What We Do

Provide tools, analysis and expertise to make science better.

If scientists are more efficient, then they have more time to do science. More time for science means better science which is good for humanity, but also more funding opportunities which is good for scientists. We can make scientists more efficient by removing the burden of software development and maintenance, delivering tools, data and services that meet the needs of specific researchers and the scientific community as a whole, so that scientists can focus on doing science.

Areas of Expertise
Million Concepts is a company dedicated to creative and versatile problem solving. If we don’t already have the skills needed to solve your software problems, we will try to find the people that do. We have specific institutional expertise in:
  • Research software tools
  • Data calibration pipelines
  • Software maintenance, documentation, and cleanup
  • Data and software archiving
  • Image processing
  • Astronomy and planetary science data
  • Spacecraft engineering and mission support
  • Game design
We also maintain a Talent Pool of potential subcontractors with a range of skills that include:
  • Graphic design
  • User experience (UX)
  • Machine learning
  • Data visualization
  • Copy editing
  • Education
  • Databases
  • Software security
  • and much more…
Guiding Principles
  1. Better software leads to better science. Scientists should not be held back by tools that don’t work or don’t meet their needs.

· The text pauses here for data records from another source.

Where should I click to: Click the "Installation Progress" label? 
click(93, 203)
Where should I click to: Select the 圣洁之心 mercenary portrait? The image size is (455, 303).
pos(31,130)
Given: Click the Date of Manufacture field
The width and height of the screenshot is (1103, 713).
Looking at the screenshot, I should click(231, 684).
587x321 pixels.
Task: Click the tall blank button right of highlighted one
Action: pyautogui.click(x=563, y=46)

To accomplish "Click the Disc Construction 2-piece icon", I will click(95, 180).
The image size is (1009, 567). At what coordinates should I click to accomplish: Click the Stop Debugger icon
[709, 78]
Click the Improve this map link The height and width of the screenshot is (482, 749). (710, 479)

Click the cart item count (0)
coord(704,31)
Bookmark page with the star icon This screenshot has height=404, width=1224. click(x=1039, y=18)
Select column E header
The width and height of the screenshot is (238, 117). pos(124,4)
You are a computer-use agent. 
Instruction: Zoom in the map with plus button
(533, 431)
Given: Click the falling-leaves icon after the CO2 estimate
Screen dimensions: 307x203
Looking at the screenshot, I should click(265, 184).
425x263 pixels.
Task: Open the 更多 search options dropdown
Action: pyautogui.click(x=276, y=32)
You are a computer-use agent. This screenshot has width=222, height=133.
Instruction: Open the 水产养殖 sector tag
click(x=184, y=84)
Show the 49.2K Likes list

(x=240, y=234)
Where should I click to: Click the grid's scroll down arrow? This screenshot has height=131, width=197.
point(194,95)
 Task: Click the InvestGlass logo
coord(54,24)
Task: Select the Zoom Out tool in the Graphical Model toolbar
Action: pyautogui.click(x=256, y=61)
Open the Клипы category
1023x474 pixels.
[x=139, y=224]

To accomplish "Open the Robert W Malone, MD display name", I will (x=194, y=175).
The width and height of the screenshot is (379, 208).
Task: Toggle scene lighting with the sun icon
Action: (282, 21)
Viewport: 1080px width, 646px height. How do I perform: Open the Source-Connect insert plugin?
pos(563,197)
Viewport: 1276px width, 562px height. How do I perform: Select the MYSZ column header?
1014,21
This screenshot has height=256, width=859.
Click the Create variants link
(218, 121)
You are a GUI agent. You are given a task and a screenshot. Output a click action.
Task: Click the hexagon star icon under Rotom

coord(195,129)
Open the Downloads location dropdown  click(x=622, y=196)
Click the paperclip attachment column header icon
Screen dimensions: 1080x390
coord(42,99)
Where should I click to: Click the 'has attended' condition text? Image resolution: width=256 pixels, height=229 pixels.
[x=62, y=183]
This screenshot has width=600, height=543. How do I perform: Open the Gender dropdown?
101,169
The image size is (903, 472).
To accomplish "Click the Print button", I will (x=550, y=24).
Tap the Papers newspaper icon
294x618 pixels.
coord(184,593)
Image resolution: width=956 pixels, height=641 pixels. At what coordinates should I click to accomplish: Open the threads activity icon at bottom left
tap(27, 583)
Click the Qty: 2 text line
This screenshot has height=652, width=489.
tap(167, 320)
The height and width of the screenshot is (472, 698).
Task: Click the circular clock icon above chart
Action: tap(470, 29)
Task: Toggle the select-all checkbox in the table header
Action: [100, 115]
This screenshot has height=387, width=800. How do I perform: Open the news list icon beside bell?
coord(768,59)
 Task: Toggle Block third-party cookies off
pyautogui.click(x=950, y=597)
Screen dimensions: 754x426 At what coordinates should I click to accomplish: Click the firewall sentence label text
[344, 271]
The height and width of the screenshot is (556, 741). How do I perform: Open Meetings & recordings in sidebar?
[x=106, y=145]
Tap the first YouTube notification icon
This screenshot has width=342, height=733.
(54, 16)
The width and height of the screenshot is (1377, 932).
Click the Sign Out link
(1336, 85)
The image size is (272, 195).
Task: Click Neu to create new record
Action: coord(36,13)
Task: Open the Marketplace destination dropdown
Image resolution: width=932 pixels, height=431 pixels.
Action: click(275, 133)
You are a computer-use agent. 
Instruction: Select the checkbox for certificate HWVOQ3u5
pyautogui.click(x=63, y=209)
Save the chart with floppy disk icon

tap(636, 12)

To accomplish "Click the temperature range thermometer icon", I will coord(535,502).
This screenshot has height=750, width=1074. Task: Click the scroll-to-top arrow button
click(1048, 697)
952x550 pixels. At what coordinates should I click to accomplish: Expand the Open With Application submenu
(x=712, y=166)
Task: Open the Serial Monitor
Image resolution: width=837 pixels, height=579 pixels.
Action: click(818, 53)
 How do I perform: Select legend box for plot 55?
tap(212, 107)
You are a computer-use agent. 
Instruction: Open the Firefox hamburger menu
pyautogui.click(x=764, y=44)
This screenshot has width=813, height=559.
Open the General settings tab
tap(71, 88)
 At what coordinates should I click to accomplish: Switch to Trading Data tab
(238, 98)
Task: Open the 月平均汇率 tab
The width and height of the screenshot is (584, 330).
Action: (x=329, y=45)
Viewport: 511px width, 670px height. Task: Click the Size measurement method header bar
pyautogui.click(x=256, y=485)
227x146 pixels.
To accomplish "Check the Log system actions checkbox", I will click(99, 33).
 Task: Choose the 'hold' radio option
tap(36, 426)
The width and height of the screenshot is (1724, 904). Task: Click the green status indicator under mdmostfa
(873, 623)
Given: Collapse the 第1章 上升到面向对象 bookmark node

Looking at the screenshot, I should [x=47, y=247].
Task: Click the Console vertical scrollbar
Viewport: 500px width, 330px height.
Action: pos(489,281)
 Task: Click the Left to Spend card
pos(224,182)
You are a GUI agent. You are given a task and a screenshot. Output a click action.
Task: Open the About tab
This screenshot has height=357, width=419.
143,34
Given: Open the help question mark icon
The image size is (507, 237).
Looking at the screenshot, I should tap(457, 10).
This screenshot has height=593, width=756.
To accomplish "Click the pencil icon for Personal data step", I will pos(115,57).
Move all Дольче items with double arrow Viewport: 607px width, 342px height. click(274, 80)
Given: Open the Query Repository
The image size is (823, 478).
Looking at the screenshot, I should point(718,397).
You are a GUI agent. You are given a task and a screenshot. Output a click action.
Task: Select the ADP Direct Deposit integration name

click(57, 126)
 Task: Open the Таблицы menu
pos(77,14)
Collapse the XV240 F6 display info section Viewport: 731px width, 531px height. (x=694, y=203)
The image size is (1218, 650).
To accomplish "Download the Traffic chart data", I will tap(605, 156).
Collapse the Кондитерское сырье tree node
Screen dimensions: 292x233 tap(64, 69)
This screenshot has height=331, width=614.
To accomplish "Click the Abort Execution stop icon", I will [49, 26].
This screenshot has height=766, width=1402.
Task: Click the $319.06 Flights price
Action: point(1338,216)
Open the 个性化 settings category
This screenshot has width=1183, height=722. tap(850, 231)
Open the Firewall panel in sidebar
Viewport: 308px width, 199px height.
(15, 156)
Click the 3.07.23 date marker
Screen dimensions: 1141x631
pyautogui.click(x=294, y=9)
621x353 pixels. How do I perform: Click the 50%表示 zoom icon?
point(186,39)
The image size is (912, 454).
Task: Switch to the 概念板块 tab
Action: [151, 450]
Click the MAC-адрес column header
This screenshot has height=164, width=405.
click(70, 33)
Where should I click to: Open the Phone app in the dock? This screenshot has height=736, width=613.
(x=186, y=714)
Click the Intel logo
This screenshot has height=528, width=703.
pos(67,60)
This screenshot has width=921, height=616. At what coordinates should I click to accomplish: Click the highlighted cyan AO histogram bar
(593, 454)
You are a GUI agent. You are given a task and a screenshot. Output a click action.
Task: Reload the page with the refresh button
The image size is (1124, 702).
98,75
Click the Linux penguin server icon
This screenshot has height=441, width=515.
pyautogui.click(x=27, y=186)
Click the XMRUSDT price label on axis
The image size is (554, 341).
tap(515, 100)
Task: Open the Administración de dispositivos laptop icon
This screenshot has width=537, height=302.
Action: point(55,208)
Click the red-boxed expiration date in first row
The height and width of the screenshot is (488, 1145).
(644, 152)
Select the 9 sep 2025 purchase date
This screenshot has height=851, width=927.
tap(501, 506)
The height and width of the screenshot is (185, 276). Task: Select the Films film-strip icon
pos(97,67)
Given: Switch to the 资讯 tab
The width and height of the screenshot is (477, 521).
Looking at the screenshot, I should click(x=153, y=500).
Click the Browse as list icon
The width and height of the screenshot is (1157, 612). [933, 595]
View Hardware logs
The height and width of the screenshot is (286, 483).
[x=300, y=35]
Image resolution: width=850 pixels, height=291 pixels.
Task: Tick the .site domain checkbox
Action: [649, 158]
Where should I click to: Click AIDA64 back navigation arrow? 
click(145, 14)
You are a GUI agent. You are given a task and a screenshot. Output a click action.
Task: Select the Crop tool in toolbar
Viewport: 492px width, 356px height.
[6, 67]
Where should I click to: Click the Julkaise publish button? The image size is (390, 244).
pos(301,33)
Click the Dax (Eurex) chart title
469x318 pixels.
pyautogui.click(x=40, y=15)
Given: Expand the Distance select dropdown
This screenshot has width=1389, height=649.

Software done right should facilitate the exploration of the universe. Except on the very edge of the technological envelope, software should not be a bottleneck to good research.
  2. Computer programming is a trade skill. Scientists whose area of research is not primarily in software should not be expected to do their own computer programming any more than they should be expected to do their own plumbing or dentistry.
  3. Software should be transparent and maintainable. It should be easy to use, easy to modify, and easy to understand. This should be true whether or not you’ve written it yourself and whether you need to use the software next week or ten years from now.
  4. A tool should have exactly as many features as it needs and not more. Features tend to increase complexity non-linearly. Complex code is opaque and unmaintainable. Code should be as simple as possible.
  5. Scientists can learn from engineers. Academics can learn from industry. To the extent possible, software and systems engineering best practices should be employed in academic research software. This includes but is not limited to the creation of requirements specification documents and high level systems design, design reviews, etc. This doesn’t necessarily feel like “real work,” but a little effort put into understanding what needs to be done at the beginning of a project can prevent a lot of false starts and wasted effort during development.
  6. Trust the specialists. There are people who specialize in user interfaces, data display, high efficiency computing, machine learning, and large scale data storage. There’s a specialist for everything. Scientists often want to be jacks of all trades. But if it saves you time, effort, or money to ask a specialist, then that’s probably what you should do.
  7. Knowledge wants to be free. To the extent possible, the raw data and source code used to generate scientific results should be published along with the results themselves. The code and data should be covered by the most liberal license possible under the circumstances; ideally it will be placed into the public domain. This aids in replicating results and building upon ideas. Sharing code and data is also increasingly a requirement attached to funding from some agencies or publication in certain journals.
  8. We’re all in this together. The scientific process is a quest for knowledge on behalf of all humanity.